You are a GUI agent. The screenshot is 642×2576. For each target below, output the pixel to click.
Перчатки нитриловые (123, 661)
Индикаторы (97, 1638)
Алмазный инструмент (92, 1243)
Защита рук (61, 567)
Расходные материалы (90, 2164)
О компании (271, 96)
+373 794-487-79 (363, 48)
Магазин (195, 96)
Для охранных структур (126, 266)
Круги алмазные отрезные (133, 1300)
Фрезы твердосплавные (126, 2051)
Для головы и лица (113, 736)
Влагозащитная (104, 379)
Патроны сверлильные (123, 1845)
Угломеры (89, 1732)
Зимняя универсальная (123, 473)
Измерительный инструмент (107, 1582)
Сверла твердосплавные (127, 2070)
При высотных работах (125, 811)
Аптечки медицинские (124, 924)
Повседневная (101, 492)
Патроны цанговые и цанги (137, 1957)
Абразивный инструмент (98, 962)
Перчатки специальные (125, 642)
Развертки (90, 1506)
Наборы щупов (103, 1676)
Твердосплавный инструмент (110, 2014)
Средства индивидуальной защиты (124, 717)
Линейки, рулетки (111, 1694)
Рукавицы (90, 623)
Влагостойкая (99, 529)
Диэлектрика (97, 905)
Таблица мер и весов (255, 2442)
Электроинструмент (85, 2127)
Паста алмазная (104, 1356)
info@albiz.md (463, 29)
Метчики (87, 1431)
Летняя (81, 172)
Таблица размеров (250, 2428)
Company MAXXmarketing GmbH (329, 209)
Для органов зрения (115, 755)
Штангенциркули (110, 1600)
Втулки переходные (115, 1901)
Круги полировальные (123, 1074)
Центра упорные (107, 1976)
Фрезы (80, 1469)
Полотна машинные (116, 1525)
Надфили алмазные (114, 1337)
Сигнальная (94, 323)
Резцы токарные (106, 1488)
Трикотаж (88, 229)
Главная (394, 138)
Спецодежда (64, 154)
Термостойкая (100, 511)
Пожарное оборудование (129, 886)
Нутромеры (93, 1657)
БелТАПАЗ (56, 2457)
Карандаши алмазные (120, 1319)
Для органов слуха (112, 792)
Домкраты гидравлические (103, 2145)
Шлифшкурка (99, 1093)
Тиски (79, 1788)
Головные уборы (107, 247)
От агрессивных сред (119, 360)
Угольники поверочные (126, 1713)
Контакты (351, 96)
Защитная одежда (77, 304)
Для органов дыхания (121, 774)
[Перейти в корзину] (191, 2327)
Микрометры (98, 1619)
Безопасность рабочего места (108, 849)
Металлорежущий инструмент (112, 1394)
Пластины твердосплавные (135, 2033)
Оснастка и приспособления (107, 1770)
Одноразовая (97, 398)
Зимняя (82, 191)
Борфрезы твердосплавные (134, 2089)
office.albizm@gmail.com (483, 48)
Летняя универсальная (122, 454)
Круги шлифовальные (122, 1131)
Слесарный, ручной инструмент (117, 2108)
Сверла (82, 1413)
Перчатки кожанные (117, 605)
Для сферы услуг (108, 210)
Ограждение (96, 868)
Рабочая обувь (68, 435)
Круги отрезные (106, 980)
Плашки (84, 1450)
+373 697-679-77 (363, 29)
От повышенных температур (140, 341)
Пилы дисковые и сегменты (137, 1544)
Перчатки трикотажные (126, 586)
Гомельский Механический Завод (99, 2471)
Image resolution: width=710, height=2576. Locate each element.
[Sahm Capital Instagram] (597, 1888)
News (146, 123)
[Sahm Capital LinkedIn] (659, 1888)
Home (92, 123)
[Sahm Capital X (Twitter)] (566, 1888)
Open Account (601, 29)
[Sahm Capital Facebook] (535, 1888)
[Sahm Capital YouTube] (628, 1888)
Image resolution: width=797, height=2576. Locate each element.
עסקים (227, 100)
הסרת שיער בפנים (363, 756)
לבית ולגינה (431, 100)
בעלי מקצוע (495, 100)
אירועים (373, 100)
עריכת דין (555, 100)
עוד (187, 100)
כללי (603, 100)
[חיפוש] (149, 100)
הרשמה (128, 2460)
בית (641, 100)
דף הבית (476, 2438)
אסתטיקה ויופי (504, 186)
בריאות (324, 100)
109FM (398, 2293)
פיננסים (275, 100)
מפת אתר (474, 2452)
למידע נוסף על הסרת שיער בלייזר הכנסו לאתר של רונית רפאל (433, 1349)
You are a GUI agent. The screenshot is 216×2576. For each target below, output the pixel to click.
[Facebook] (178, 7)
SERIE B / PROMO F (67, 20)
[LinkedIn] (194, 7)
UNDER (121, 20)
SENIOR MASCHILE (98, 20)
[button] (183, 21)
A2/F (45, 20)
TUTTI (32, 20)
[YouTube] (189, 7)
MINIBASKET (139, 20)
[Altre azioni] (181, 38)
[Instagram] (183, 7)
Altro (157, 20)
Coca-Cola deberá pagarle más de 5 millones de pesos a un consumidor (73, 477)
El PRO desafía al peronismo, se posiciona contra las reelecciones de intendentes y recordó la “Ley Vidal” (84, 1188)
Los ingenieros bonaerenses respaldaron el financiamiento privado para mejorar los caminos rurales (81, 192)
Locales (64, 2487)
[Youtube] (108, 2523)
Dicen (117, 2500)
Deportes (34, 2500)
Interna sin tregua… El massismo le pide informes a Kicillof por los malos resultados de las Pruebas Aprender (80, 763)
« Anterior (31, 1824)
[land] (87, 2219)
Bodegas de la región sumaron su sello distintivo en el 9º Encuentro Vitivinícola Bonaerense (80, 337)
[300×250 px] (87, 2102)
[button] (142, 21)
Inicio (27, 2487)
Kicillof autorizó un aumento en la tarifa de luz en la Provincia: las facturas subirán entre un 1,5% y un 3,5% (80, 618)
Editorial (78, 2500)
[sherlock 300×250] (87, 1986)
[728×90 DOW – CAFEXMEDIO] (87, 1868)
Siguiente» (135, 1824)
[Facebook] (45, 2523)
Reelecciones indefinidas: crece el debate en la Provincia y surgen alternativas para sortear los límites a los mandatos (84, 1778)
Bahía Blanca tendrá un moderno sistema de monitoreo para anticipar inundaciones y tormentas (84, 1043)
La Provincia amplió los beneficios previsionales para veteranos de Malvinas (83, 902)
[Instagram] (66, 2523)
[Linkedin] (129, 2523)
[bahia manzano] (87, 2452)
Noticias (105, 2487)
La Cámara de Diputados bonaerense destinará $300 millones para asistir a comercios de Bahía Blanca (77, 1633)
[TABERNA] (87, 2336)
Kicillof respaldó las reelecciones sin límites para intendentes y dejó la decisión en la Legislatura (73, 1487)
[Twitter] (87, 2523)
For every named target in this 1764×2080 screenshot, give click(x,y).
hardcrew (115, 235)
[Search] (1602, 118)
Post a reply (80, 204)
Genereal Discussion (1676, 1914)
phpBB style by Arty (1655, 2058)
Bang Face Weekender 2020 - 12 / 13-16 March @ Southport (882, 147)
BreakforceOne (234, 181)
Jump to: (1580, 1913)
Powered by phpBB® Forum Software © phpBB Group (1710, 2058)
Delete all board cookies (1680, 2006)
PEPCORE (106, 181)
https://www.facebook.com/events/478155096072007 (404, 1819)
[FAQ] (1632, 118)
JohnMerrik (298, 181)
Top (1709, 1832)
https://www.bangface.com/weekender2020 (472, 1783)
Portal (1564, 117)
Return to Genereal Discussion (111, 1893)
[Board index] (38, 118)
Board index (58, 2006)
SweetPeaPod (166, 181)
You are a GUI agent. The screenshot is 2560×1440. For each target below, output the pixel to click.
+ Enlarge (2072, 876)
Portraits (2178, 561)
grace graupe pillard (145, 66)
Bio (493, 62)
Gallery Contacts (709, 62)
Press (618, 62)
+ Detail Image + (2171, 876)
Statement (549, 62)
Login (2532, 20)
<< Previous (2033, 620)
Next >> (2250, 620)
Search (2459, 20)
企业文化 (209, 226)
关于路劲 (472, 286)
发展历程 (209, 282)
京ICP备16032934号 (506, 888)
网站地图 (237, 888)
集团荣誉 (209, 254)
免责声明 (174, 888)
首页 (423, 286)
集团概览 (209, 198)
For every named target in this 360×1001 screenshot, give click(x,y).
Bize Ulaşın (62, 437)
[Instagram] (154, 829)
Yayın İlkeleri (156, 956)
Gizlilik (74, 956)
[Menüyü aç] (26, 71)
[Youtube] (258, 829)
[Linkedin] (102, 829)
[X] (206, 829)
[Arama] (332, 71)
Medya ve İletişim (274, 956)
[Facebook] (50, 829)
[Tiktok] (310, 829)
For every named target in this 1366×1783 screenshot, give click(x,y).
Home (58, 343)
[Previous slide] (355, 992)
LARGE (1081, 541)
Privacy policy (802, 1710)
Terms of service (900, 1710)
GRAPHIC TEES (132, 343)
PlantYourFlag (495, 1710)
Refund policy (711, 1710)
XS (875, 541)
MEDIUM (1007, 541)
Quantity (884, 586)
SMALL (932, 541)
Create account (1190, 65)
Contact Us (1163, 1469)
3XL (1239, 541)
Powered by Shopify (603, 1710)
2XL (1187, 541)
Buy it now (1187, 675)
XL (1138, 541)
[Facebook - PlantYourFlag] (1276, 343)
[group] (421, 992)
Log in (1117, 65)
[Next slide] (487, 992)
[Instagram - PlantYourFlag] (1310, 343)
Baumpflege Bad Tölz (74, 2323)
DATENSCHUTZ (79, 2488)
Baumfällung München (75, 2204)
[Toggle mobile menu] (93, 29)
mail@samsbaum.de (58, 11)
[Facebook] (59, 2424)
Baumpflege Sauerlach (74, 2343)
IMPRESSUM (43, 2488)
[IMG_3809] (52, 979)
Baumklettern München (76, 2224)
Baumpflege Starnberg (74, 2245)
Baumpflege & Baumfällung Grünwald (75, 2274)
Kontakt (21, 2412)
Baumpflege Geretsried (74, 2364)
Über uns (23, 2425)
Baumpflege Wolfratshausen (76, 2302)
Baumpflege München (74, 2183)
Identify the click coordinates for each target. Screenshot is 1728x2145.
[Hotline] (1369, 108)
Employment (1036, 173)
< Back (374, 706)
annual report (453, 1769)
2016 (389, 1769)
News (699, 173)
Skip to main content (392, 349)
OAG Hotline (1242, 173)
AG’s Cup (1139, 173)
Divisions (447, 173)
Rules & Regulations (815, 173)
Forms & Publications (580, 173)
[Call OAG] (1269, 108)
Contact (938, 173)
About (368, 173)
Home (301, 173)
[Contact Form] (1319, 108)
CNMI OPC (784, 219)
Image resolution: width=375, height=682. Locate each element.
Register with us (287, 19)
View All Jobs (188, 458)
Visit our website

::::

## [WHAT NEEDS TO BE DONE]
As the answer, set down only the lines from the data above between the one holding "You are a GUI agent. The screenshot is 2560×1440." and the one holding "Quantity (884, 586)", inclusive, exactly as they read.

## [OUTPUT]
You are a GUI agent. The screenshot is 2560×1440. For each target below, output the pixel to click.
+ Enlarge (2072, 876)
Portraits (2178, 561)
grace graupe pillard (145, 66)
Bio (493, 62)
Gallery Contacts (709, 62)
Press (618, 62)
+ Detail Image + (2171, 876)
Statement (549, 62)
Login (2532, 20)
<< Previous (2033, 620)
Next >> (2250, 620)
Search (2459, 20)
企业文化 (209, 226)
关于路劲 (472, 286)
发展历程 (209, 282)
京ICP备16032934号 (506, 888)
网站地图 (237, 888)
集团荣誉 (209, 254)
免责声明 (174, 888)
首页 (423, 286)
集团概览 (209, 198)
For every named target in this 360×1001 screenshot, give click(x,y).
Bize Ulaşın (62, 437)
[Instagram] (154, 829)
Yayın İlkeleri (156, 956)
Gizlilik (74, 956)
[Menüyü aç] (26, 71)
[Youtube] (258, 829)
[Linkedin] (102, 829)
[X] (206, 829)
[Arama] (332, 71)
Medya ve İletişim (274, 956)
[Facebook] (50, 829)
[Tiktok] (310, 829)
For every named target in this 1366×1783 screenshot, give click(x,y).
Home (58, 343)
[Previous slide] (355, 992)
LARGE (1081, 541)
Privacy policy (802, 1710)
Terms of service (900, 1710)
GRAPHIC TEES (132, 343)
PlantYourFlag (495, 1710)
Refund policy (711, 1710)
XS (875, 541)
MEDIUM (1007, 541)
Quantity (884, 586)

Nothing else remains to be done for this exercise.